Rivers plans to add 120 gaming positions — everything from slot machines to table games — to parts of the facility not located above water in the next several weeks. That represents a 10% increase in the 1,200 current gaming positions at the casino.
The shift to land-based casinos is part of the state’s sweeping gambling expansion bill, which was signed into law by Gov. J.B. Pritzker in June. Under the bill, the state’s 10 existing riverboat casinos are allowed to operate on land with approval from the board, and the payment of a $250,000 fee.
Rush Street Gaming, which built and operates Rivers, is planning to invest $150 million to build the casino further out onto dry land, enabling it to increase the number of gaming positions to 2,000, the maximum allowed by the expansion bill.
“We’re incrementally adding these games,” said Patrick Skarr, a spokesman for Rivers Casino. “By going land-based, we can reconfigure some of our existing footprint not above water, add these games and positions within that, and then move forward with our larger expansion program.”
When Illinois enacted the Riverboat Gambling Act in 1990, casinos were not only required to be located on a river, but actually had to set sail during gambling sessions. By the time Rivers was granted what was to be the state’s 10th and final license more than a decade ago, the seafaring requirements had been dramatically eased.
Launched in 2011, Rivers Casino was built over a shallow pit of water near the Tri-State Tollway to comply with state law. It quickly became the state’s top-grossing riverboat casino generating more than $400 million annually in gaming revenue.
The gambling-expansion bill opens the door to everything from sports betting to so-called racinos at horse racing tracks. It provides for six new casino licenses and allows existing casinos to increase the number of gaming positions, measures aimed at reversing a decline in casino revenues statewide.

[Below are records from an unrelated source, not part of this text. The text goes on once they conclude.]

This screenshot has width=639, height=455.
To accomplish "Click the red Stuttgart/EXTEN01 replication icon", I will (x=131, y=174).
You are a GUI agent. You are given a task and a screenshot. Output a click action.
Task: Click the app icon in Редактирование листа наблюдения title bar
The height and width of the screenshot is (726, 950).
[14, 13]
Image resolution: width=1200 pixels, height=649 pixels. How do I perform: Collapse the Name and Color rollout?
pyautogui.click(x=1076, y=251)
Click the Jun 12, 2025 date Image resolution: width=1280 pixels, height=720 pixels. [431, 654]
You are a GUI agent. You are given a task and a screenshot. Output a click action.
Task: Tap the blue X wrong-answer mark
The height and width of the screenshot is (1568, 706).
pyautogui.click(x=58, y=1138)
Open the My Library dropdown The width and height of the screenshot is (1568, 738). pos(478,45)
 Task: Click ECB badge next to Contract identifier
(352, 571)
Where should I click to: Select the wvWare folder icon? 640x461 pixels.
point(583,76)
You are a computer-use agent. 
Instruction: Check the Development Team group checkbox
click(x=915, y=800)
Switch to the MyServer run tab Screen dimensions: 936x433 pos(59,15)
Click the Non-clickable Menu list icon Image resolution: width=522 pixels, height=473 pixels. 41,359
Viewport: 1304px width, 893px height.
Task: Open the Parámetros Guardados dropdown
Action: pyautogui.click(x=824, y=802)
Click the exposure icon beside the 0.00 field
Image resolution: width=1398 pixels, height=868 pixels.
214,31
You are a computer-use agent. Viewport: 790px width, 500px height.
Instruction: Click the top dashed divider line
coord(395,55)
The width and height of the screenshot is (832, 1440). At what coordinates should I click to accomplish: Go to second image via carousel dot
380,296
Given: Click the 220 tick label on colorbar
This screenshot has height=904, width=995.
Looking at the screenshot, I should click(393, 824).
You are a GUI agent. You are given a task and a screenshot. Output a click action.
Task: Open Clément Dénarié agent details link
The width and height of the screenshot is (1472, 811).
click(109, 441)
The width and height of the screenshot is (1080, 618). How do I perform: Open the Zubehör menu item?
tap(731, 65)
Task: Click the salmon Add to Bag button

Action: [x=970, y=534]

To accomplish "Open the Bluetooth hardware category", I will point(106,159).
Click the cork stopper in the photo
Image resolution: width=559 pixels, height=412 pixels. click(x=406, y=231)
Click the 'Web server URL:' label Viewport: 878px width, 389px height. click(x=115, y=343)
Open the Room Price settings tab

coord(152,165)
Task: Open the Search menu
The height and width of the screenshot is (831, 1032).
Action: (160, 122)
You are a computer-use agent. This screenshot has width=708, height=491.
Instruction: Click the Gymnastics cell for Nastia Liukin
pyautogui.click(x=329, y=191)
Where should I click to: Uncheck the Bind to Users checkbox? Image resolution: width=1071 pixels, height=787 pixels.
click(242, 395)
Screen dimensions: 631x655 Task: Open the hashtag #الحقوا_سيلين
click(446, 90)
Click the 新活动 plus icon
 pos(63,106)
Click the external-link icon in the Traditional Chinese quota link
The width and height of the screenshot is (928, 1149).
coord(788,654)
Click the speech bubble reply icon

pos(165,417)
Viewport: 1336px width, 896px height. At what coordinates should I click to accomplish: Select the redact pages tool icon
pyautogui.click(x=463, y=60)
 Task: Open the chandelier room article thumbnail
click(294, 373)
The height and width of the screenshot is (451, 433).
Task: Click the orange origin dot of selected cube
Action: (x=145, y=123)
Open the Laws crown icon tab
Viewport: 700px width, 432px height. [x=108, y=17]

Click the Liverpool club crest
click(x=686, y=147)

The state received 10 applications for five of the six new casino licenses by an October 28 deadline, excluding a proposed Chicago casino. Plans for a Chicago casino have been stalled by concerns that a 33.3% gambling tax for the city was prohibitive for developers.
Rush Street Gaming sold a 61% stake in Rivers Casino to Louisville-based Churchill Downs in March. The Rivers partnership is one of three applicants for a new casino in Waukegan.
The gaming board received four applications for a proposed casino in the south suburbs, which would be located in either Calumet City, Homewood/East Hazel Crest, Lynwood or Matteson.
In addition, the board also received one application each for new casinos in Rockford, Danville and Williamson County in Southern Illinois.
At its meeting Thursday, the gaming board said it would open up the application process for the state’s first legalized sport betting facilities next month. Under the bill, the state’s 10 casinos, three horse tracks and seven largest sports facilities can acquire a sports gaming license at an initial fee of no greater than $10 million each. Three online-only licenses will be made available at $20 million each.
Rivers has already begun building out a sports bar in Des Plaines, which will become a sportsbook, pending approval from the state, Skarr said.